Segment Start: RECORDS FOR THE EXERCISE

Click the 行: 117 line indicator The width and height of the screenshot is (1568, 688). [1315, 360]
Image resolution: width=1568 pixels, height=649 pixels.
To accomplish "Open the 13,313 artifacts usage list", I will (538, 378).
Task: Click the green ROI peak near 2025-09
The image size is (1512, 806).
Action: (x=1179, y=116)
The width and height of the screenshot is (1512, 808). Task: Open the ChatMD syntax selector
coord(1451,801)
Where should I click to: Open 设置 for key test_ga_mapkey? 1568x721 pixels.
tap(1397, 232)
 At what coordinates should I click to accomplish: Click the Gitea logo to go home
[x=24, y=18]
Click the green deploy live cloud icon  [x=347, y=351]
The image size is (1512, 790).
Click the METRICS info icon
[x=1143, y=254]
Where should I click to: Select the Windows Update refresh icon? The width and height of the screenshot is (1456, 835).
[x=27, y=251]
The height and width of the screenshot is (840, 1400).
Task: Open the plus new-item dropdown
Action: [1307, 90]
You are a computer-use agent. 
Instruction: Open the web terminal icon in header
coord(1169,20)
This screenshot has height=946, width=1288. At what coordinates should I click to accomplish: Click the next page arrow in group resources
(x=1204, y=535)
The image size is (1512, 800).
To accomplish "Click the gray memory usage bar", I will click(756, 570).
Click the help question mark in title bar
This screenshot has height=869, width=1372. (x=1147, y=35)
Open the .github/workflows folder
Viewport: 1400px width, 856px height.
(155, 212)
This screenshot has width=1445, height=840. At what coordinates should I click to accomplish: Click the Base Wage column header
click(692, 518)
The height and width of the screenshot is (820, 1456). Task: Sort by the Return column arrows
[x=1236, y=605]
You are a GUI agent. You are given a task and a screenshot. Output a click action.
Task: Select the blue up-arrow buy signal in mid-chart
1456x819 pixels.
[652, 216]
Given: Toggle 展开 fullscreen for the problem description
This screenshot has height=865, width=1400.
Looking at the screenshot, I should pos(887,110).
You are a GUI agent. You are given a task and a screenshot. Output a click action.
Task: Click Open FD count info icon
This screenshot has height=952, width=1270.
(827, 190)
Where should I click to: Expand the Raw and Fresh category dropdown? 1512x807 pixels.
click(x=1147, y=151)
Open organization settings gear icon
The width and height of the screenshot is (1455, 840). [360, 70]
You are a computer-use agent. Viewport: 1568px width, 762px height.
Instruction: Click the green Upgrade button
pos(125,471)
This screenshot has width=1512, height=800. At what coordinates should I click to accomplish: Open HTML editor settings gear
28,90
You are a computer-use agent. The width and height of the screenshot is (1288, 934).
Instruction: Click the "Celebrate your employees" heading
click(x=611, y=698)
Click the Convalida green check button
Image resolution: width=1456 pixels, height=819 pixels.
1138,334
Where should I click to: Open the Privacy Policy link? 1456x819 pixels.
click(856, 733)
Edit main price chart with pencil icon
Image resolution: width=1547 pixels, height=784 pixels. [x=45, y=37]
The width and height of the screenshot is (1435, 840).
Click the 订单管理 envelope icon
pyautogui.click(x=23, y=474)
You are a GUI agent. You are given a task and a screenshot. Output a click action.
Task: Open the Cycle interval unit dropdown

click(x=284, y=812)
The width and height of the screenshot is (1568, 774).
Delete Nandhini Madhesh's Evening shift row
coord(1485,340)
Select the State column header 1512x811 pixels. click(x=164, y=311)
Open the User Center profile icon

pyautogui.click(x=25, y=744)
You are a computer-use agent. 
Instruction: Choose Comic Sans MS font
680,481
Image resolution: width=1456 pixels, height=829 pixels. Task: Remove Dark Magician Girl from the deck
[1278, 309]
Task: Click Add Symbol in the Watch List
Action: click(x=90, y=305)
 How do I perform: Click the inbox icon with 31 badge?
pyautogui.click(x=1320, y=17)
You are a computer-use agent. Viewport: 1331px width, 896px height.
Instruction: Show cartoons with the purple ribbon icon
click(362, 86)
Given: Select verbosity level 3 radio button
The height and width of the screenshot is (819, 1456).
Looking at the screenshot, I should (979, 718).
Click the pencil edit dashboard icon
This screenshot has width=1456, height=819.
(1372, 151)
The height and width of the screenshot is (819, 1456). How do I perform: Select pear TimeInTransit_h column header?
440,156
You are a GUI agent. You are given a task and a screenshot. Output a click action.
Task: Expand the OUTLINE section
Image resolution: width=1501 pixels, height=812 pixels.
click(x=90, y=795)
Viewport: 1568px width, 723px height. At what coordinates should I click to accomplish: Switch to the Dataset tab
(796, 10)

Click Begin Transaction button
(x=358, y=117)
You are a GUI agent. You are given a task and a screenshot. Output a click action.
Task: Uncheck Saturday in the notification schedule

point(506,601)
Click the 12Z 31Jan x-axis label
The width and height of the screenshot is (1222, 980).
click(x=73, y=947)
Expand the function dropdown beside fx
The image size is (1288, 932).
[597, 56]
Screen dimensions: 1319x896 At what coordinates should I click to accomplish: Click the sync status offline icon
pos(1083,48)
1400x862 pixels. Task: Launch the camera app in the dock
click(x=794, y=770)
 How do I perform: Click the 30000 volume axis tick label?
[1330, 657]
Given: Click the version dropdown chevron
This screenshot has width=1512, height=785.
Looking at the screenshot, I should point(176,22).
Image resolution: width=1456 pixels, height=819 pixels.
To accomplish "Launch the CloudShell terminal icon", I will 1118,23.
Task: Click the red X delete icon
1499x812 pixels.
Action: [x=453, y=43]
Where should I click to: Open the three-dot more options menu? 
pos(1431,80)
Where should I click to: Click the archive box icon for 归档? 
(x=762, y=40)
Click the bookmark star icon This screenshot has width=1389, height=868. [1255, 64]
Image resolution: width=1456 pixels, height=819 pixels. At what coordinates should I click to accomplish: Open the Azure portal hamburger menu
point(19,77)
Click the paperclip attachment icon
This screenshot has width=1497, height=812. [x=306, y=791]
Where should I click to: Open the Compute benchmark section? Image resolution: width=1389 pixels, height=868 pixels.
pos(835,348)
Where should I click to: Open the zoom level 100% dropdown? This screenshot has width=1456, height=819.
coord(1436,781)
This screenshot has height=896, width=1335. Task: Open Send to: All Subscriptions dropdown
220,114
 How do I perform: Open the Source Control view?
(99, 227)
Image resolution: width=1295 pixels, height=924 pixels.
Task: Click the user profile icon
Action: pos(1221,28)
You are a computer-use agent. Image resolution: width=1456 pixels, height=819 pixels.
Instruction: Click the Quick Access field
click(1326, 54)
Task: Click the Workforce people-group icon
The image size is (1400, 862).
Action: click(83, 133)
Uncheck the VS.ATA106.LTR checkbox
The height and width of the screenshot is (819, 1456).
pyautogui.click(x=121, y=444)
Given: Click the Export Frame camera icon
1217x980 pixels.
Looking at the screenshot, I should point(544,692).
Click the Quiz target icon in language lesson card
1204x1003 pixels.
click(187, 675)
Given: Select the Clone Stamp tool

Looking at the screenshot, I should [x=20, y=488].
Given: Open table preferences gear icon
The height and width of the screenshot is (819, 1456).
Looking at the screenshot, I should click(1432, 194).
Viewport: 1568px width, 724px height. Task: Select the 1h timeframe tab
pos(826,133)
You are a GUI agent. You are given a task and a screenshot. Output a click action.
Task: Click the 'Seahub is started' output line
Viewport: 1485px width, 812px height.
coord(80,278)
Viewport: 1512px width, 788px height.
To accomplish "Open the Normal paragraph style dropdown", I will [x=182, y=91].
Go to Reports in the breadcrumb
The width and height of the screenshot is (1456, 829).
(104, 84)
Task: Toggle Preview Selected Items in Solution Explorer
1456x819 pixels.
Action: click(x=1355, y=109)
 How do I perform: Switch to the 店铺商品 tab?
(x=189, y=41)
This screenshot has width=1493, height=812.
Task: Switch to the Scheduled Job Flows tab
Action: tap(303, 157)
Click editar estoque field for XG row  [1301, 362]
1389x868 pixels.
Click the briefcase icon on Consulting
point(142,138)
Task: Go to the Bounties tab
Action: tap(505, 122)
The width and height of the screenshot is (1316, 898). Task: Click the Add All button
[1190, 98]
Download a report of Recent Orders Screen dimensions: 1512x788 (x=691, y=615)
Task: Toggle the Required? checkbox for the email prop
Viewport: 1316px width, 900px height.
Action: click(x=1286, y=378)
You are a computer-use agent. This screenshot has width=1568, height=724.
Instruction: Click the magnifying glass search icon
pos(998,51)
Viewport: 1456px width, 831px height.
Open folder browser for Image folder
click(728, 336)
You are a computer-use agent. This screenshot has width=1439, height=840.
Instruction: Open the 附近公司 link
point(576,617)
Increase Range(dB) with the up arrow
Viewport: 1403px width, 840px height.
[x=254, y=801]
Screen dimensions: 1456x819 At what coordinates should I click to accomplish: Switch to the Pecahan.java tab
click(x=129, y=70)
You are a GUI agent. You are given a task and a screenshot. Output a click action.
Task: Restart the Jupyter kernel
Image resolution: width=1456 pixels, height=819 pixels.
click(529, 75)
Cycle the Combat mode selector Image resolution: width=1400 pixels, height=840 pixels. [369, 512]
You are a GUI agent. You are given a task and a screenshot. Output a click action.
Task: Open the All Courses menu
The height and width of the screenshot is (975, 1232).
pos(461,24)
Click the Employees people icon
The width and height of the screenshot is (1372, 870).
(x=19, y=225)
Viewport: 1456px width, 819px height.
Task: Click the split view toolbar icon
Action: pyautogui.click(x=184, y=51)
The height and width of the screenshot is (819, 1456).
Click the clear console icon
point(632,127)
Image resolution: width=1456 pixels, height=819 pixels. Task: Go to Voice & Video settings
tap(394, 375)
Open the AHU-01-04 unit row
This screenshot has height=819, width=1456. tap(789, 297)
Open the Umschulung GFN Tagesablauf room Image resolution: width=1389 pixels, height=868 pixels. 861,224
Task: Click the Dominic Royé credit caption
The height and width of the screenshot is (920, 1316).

Segment End: RECORDS FOR THE EXERCISE

§ EXERCISE DESCRIPTION
Which lines hold the string "Toggle"? Copy all of them from the data above.

§ ANSWER FOR THE TASK
Given: Toggle 展开 fullscreen for the problem description
Task: Toggle Preview Selected Items in Solution Explorer
Task: Toggle the Required? checkbox for the email prop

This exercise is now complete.